# [Exercise]
Read the listing below and copy out every line that holds "checkmark".

# [Extracted records]

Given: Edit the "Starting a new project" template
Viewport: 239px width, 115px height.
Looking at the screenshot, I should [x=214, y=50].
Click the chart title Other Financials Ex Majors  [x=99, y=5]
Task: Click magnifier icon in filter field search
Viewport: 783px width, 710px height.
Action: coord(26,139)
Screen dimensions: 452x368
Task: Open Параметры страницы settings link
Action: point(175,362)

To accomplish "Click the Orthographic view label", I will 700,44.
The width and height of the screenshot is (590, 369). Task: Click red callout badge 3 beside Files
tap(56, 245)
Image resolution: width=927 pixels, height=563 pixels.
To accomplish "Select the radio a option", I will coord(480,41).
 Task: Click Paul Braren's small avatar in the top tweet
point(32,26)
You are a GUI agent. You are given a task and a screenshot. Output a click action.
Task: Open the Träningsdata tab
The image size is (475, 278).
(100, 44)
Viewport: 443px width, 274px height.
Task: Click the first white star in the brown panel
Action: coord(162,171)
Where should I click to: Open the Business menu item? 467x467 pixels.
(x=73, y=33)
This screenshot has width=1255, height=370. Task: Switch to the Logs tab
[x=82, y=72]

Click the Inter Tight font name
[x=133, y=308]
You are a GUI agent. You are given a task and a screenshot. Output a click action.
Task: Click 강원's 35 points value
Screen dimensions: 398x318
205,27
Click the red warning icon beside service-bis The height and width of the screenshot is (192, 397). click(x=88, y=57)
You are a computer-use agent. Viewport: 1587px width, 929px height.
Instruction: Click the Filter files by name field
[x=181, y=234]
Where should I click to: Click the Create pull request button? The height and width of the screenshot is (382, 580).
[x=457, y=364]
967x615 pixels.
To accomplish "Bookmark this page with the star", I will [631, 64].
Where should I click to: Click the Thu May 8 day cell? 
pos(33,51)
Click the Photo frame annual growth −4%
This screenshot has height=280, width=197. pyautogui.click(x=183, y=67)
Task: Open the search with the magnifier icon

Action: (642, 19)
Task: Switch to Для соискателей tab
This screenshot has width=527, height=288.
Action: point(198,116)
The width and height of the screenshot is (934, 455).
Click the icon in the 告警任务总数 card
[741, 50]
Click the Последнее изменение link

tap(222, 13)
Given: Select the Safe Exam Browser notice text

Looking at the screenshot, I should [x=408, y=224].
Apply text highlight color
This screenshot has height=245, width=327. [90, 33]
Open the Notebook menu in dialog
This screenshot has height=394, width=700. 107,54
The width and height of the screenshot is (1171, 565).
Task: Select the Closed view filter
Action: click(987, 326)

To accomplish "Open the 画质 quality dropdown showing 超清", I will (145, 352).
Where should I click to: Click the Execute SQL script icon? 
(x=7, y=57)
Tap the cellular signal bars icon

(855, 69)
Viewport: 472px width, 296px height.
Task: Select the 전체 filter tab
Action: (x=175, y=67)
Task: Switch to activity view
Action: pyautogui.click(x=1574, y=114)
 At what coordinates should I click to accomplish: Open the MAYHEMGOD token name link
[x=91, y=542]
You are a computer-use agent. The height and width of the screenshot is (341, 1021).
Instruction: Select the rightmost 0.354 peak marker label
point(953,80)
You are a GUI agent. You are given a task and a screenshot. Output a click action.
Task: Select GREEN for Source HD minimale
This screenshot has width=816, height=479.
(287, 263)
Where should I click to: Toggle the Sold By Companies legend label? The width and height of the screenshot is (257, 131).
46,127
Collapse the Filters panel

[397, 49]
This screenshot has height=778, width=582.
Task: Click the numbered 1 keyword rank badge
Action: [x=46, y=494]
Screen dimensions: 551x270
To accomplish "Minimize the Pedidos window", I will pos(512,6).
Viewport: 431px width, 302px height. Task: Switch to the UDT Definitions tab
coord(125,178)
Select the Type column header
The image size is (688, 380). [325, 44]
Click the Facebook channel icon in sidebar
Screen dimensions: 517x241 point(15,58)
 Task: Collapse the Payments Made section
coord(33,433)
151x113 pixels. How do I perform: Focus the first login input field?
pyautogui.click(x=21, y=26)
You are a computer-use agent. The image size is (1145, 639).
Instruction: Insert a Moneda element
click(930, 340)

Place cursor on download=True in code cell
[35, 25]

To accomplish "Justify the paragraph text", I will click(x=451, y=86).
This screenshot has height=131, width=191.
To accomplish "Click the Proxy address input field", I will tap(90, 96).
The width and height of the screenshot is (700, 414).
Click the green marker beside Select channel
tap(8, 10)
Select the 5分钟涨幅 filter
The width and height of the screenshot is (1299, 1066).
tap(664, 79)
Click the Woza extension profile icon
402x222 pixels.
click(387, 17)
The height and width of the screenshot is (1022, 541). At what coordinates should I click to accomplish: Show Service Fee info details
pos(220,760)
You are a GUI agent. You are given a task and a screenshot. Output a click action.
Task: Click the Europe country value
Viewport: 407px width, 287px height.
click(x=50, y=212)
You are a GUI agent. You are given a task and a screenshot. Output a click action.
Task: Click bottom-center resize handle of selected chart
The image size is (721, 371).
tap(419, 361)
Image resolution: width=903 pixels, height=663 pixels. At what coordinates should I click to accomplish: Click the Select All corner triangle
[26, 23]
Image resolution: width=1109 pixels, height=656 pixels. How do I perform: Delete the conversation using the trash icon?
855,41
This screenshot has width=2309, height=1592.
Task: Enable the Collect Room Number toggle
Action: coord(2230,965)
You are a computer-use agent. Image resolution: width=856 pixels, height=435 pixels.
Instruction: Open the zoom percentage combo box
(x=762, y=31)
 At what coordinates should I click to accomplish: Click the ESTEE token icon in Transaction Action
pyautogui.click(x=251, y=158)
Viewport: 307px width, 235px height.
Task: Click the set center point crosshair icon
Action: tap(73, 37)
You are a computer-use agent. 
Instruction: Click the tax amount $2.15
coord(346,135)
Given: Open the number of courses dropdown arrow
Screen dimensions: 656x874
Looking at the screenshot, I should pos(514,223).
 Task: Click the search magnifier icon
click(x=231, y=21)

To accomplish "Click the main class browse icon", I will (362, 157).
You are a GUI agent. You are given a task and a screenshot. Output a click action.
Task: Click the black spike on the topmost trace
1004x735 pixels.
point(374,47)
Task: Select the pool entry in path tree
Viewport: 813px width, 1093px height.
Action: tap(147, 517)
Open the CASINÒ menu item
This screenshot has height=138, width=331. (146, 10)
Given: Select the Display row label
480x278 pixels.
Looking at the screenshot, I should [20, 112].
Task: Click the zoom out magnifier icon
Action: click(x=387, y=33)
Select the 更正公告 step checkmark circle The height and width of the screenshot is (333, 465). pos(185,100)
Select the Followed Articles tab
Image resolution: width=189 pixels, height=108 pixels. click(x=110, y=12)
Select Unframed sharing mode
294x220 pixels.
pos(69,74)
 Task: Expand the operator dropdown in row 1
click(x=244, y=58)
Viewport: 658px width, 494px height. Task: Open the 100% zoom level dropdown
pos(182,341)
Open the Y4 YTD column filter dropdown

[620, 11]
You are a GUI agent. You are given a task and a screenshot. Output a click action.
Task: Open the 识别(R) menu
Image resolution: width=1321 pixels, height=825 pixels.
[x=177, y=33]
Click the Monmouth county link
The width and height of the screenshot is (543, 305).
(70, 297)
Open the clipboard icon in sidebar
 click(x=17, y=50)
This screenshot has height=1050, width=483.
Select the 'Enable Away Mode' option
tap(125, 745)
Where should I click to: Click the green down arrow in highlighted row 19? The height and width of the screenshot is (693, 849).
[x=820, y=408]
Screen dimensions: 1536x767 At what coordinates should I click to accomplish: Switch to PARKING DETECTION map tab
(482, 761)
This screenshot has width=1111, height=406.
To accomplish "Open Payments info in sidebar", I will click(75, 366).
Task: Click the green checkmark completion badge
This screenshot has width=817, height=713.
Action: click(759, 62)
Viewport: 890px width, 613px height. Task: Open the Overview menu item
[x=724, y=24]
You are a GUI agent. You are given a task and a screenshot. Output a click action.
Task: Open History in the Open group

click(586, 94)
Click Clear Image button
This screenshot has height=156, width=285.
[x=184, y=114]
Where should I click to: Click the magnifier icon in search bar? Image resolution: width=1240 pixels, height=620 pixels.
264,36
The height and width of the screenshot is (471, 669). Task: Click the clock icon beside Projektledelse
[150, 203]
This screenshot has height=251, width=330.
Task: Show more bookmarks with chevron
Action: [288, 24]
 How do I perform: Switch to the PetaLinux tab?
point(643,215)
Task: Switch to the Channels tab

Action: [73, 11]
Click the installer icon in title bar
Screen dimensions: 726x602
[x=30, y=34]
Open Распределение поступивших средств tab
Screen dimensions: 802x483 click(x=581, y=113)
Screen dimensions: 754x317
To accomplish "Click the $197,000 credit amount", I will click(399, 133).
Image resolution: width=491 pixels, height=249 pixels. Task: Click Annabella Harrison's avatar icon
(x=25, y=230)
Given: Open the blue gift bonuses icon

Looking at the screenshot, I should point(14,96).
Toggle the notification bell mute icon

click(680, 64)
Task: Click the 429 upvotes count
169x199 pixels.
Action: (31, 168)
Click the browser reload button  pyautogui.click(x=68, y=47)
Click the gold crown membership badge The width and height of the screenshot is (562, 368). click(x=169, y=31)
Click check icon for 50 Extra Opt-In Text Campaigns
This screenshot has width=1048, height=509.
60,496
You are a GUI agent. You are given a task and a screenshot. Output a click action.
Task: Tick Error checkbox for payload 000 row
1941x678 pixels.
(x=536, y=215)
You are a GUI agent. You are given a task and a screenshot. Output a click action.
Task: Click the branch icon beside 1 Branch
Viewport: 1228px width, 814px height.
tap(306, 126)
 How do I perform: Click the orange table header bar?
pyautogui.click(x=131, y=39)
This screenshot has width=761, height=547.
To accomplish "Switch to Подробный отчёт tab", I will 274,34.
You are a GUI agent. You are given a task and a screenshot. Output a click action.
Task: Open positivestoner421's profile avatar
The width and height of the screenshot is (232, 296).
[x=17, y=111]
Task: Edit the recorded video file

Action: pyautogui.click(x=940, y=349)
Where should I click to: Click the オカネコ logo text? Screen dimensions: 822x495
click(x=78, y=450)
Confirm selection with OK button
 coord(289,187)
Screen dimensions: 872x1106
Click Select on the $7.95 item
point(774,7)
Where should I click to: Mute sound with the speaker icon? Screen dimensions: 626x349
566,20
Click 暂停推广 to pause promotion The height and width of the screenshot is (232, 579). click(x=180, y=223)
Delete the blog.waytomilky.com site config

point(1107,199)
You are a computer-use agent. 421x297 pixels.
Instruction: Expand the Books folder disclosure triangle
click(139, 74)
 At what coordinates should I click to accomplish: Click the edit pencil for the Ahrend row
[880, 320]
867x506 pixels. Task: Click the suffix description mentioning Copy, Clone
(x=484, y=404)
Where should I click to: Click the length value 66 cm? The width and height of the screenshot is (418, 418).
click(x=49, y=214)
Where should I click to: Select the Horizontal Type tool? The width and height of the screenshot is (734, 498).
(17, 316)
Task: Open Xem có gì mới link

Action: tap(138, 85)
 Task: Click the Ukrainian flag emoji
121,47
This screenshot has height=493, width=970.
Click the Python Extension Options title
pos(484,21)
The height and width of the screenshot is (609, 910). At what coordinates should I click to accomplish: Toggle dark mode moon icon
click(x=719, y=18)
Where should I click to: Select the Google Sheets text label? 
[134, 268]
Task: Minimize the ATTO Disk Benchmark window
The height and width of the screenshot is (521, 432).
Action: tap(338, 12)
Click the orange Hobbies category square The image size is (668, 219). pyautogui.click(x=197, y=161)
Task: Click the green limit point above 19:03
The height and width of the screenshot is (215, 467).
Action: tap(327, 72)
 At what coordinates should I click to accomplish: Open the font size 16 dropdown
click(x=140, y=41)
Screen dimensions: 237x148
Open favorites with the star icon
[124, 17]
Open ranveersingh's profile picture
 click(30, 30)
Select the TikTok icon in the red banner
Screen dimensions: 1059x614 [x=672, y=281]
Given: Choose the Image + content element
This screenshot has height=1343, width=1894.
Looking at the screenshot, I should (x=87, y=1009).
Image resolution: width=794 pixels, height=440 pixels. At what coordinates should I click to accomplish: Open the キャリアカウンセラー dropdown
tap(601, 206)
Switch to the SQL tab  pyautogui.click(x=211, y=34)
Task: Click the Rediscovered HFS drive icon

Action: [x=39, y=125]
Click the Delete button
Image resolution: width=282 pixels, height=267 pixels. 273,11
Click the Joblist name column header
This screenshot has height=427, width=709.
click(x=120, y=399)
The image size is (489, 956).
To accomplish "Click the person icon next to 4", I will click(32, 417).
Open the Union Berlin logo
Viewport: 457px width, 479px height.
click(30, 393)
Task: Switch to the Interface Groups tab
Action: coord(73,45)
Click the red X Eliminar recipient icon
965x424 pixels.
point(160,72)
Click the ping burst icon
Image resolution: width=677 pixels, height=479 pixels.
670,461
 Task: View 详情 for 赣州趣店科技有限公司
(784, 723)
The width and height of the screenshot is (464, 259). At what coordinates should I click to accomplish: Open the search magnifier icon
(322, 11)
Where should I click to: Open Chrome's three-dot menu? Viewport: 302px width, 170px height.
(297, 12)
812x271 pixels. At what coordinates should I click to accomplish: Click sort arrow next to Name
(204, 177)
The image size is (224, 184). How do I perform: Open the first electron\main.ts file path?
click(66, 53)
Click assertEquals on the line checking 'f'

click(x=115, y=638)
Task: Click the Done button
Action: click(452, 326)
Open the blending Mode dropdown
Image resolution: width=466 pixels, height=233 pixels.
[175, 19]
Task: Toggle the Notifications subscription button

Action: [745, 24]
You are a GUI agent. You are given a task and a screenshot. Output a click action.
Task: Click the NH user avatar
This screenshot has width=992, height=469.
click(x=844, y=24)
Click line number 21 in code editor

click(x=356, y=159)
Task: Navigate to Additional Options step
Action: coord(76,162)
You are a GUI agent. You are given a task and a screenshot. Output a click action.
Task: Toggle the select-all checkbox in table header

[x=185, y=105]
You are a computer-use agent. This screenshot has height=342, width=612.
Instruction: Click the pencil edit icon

# [Problem solution]
Select the 更正公告 step checkmark circle The height and width of the screenshot is (333, 465). pos(185,100)
Task: Click the green checkmark completion badge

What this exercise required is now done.